Rewrite the data below with "Screen dimensions" changed to "Screen size" everywhere it appears, leaving every other word the same.
***** Exercise inputs *****
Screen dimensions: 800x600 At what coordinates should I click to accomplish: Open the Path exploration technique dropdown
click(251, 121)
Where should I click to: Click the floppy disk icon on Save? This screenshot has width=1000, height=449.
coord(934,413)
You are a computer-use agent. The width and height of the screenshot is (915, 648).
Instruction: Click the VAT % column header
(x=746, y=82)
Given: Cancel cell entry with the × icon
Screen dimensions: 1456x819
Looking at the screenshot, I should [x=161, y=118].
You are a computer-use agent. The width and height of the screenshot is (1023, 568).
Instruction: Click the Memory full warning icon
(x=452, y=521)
*****
Full output -
Screen size: 800x600 At what coordinates should I click to accomplish: Open the Path exploration technique dropdown
click(251, 121)
Where should I click to: Click the floppy disk icon on Save? This screenshot has width=1000, height=449.
coord(934,413)
You are a computer-use agent. The width and height of the screenshot is (915, 648).
Instruction: Click the VAT % column header
(x=746, y=82)
Given: Cancel cell entry with the × icon
Screen size: 1456x819
Looking at the screenshot, I should [x=161, y=118].
You are a computer-use agent. The width and height of the screenshot is (1023, 568).
Instruction: Click the Memory full warning icon
(x=452, y=521)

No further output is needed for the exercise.